(SUPPLIED MATERIAL begins)

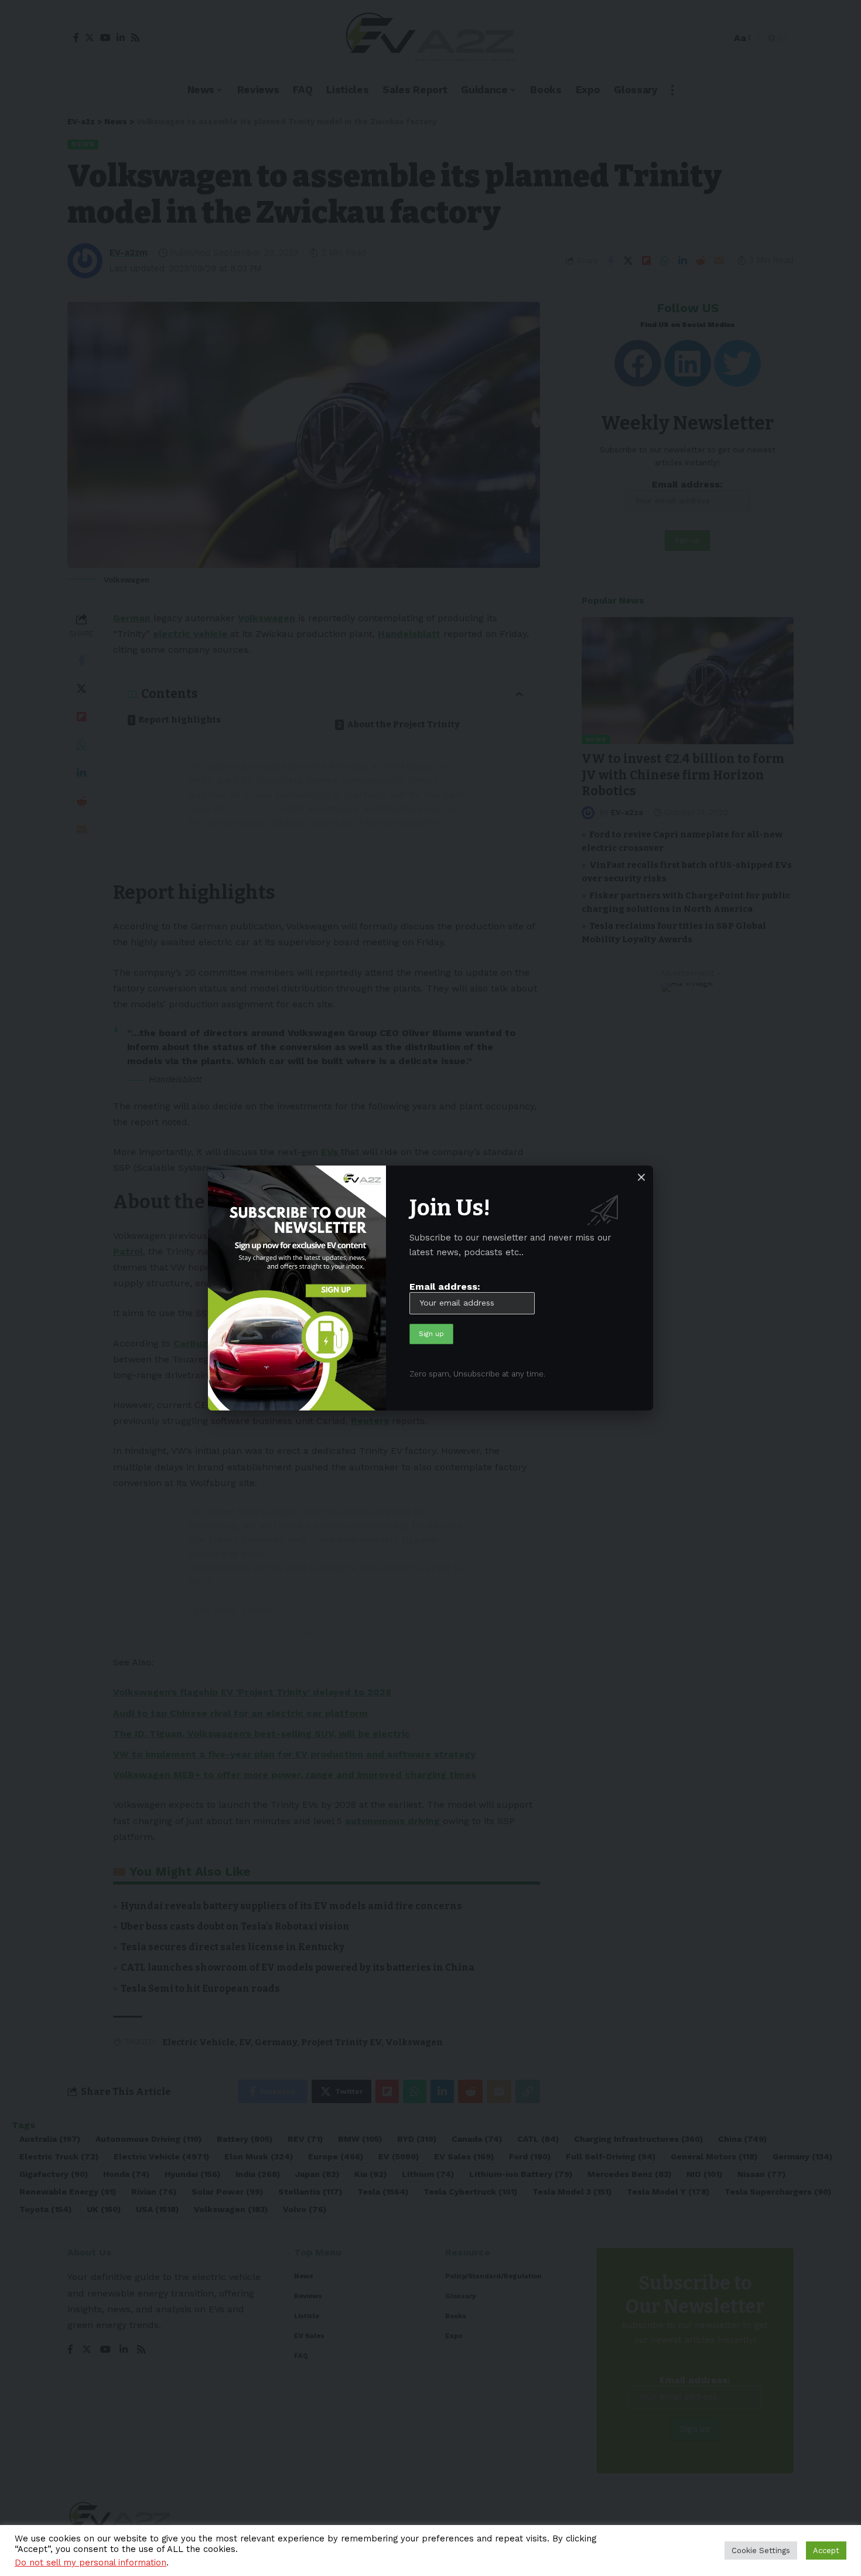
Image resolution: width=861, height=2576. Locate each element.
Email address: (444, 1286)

(SUPPLIED MATERIAL ends)
(SUPPLIED MATERIAL begins)

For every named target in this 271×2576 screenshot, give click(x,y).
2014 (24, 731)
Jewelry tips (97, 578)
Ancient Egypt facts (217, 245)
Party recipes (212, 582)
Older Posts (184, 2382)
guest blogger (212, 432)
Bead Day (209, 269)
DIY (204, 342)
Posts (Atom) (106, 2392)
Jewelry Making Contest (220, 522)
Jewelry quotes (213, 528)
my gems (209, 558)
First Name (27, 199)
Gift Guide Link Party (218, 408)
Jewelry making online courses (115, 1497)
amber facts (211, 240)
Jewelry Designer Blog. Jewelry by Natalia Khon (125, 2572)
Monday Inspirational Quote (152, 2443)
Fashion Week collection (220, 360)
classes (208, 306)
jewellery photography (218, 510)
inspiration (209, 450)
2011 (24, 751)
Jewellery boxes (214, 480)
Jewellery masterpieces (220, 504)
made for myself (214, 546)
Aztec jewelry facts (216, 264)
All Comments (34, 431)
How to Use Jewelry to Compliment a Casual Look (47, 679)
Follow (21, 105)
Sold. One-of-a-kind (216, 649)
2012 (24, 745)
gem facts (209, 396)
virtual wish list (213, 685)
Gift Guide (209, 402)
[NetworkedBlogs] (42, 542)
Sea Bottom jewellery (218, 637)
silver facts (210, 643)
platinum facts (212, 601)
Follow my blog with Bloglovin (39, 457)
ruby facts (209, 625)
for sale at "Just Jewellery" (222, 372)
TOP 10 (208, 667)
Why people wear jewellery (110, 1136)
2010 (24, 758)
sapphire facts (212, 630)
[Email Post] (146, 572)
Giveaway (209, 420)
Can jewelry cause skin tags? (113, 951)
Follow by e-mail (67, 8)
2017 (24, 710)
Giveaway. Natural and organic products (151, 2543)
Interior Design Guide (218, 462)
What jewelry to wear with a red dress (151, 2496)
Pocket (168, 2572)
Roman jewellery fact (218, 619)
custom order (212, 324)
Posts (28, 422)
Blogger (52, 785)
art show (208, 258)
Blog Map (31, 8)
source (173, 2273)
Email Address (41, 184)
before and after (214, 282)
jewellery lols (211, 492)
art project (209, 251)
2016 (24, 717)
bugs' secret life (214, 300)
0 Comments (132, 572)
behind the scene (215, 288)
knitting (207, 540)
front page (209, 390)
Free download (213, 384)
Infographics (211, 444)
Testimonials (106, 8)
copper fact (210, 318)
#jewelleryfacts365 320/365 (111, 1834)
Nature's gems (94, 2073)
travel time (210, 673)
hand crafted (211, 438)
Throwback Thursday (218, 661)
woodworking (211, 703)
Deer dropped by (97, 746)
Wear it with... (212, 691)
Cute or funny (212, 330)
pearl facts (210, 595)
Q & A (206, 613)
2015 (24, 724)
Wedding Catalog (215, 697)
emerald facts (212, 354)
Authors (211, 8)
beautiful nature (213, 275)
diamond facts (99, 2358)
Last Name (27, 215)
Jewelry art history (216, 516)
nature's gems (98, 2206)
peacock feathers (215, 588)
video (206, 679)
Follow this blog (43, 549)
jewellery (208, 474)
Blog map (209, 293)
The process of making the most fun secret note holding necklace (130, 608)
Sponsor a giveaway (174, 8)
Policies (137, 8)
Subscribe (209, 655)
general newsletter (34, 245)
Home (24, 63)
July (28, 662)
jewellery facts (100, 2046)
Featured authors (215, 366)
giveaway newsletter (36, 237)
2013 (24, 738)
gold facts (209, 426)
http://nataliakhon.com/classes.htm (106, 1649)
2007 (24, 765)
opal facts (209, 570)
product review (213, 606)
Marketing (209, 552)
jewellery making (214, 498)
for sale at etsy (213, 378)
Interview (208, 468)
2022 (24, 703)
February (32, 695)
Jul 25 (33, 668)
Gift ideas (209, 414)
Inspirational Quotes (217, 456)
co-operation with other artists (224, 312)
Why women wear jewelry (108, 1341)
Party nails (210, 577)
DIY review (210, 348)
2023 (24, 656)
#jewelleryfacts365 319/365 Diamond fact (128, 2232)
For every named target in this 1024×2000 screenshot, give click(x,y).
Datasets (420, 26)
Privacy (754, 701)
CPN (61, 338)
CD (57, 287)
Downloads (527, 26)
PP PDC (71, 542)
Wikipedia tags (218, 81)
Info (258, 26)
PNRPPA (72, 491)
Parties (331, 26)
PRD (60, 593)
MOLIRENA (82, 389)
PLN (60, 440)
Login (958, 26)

(SUPPLIED MATERIAL ends)

▶ _WORK INSTRUCTION_: Within the material above, copy exactly the lines from the line that holds "2010 (24, 758)" up to and including the line that holds "Blog map (209, 293)".

▶ _FINISHED EXERCISE_:
2010 (24, 758)
sapphire facts (212, 630)
[Email Post] (146, 572)
Giveaway (209, 420)
Can jewelry cause skin tags? (113, 951)
Follow by e-mail (67, 8)
2017 (24, 710)
Giveaway. Natural and organic products (151, 2543)
Interior Design Guide (218, 462)
What jewelry to wear with a red dress (151, 2496)
Pocket (168, 2572)
Roman jewellery fact (218, 619)
custom order (212, 324)
Posts (28, 422)
Blogger (52, 785)
art show (208, 258)
Blog Map (31, 8)
source (173, 2273)
Email Address (41, 184)
before and after (214, 282)
jewellery lols (211, 492)
art project (209, 251)
2016 (24, 717)
bugs' secret life (214, 300)
0 Comments (132, 572)
behind the scene (215, 288)
knitting (207, 540)
front page (209, 390)
Free download (213, 384)
Infographics (211, 444)
Testimonials (106, 8)
copper fact (210, 318)
#jewelleryfacts365 320/365 (111, 1834)
Nature's gems (94, 2073)
travel time (210, 673)
hand crafted (211, 438)
Throwback Thursday (218, 661)
woodworking (211, 703)
Deer dropped by (97, 746)
Wear it with... (212, 691)
Cute or funny (212, 330)
pearl facts (210, 595)
Q & A (206, 613)
2015 (24, 724)
Wedding Catalog (215, 697)
emerald facts (212, 354)
Authors (211, 8)
beautiful nature (213, 275)
diamond facts (99, 2358)
Last Name (27, 215)
Jewelry art history (216, 516)
nature's gems (98, 2206)
peacock feathers (215, 588)
video (206, 679)
Follow this blog (43, 549)
jewellery (208, 474)
Blog map (209, 293)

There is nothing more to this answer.